Adding to the known functionalities of podosomes, research suggests that these dynamic structures also exhibit mechanosensory attributes. Initial formation of podosomes seems to be influenced by the structure and composition of the underlying substratum including the presence and distribution of specific ligands. Various integrin receptors monitor the mechanical properties of the cellular microenvironment and can influence and initiate formation of a podosome. Once fully formed, the integrity of the matrix substratum dictates the lifespan of the podosome with increased stiffness leading to longer endurance and closer spacing between podosome sites.

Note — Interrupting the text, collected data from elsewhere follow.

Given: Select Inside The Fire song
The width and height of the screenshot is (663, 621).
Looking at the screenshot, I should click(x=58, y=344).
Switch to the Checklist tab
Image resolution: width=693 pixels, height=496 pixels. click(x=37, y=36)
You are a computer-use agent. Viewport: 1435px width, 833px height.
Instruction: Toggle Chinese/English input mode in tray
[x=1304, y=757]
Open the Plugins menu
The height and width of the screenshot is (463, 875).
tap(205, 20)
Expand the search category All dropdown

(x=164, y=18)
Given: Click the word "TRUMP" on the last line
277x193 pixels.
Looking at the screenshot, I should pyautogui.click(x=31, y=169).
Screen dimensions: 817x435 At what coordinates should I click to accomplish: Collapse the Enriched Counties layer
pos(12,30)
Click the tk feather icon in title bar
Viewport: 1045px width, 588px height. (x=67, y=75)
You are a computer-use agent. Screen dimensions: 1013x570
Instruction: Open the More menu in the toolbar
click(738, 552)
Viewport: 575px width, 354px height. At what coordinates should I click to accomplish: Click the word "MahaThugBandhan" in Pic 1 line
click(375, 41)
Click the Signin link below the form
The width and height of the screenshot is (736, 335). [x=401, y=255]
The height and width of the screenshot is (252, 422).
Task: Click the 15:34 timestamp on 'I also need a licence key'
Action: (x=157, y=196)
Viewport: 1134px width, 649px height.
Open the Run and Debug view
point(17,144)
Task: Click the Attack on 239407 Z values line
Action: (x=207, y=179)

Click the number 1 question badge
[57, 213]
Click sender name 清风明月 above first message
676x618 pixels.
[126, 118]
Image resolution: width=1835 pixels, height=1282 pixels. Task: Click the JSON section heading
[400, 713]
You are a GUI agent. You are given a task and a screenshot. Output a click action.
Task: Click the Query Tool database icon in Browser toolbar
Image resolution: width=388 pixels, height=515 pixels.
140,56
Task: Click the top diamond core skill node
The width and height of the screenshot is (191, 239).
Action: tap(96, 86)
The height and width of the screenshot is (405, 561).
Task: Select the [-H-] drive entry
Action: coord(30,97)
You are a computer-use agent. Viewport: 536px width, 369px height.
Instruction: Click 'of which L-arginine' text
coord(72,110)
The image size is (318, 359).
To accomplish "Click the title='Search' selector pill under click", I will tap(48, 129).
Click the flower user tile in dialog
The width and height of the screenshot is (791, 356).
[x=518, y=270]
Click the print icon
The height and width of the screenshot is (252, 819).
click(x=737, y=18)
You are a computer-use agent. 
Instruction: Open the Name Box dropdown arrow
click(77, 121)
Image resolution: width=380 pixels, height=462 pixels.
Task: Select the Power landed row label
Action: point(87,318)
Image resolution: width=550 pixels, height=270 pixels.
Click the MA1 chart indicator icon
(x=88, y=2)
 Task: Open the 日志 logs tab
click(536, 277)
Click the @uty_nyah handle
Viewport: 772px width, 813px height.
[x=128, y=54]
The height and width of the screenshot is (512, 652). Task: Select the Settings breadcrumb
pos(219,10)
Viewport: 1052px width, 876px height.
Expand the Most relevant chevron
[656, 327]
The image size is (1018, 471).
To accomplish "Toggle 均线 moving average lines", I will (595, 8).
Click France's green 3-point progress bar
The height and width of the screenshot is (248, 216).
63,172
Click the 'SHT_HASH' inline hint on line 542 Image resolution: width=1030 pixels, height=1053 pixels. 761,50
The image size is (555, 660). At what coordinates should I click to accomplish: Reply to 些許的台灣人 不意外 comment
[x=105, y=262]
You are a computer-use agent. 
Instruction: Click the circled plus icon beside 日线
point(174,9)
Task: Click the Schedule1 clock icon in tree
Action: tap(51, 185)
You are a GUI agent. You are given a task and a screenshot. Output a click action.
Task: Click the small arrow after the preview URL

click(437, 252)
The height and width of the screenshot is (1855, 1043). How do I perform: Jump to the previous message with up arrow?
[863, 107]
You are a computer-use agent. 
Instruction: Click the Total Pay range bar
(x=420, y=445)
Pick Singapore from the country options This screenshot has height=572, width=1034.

Some studies indicates also a putative role for podosomes even in the regulation of bone marrow stem cell's function. Podosomes have been shown to be widely present in vitro on mesodermal progenitor cells (MPCs), cell capable of differentiating into mesenchymal stromal cells.
It has been proposed that podosomes are important in the mobilisation of MPCs in the event of physiological need.

===Role in osteoclasts===
Osteoclasts are large, multinucleated bone cells that conduct the process of bone resorption. In this remodeling process, podosomes play an integral role. During the maturation of osteoclast precursors, groups of podosomes form higher ordered ring structures which ultimately coalesce into a band about the cell periphery. The resulting arrangement of podosomes is highly interconnected through a dense, radial network of actin filaments that extend between and onto neighboring podosomes.

Accumulation of F-actin, vinculin, paxillin, and α-actin within the podosomes of the coalescent band signals the development of a fully matured osteoclast. Upon initiation of bone resorption, the band of podosomes disassembles leaving behind a mesh primarily composed of F-actin which functions as the ‘sealing zone.’ This sealing zone becomes the site of osteoclast attachment to the bone matrix. Inhibition of bone resorption through drug intervention results in the lack of the podosome band during early osteoclast differentiation and ultimate absence of a sealing zone.

==History==
In the early 1980s, chicken embryo fibroblasts were transformed using the Rous sarcoma virus (RSV) containing the oncogene v-src. This transformation elicited the relocalization of vinculin and α-actin in the cytoskeleton from focal adhesions forming circular clusters. Later in 1985, it was shown using the same cells that these protein clusters were localized to protrusions in the ventral plasma membrane, were substratum adhesion sites; therefore, these structures were termed podosomes indicating their foot-like character in cells. In 1989, it was demonstrated that these podosomes played a role in matrix degradation. To reflect this newly discovered destructive nature the name invadopodia was given to these dynamic structures.

Because both terms invadopodia and podosomes were initially used to reference the identical structures in identical cell lines, there exists confusion about the nomenclature. Typically, when these structures are found in normal cells, they are referred to as podosomes, and when in cancer cells, invadopodia.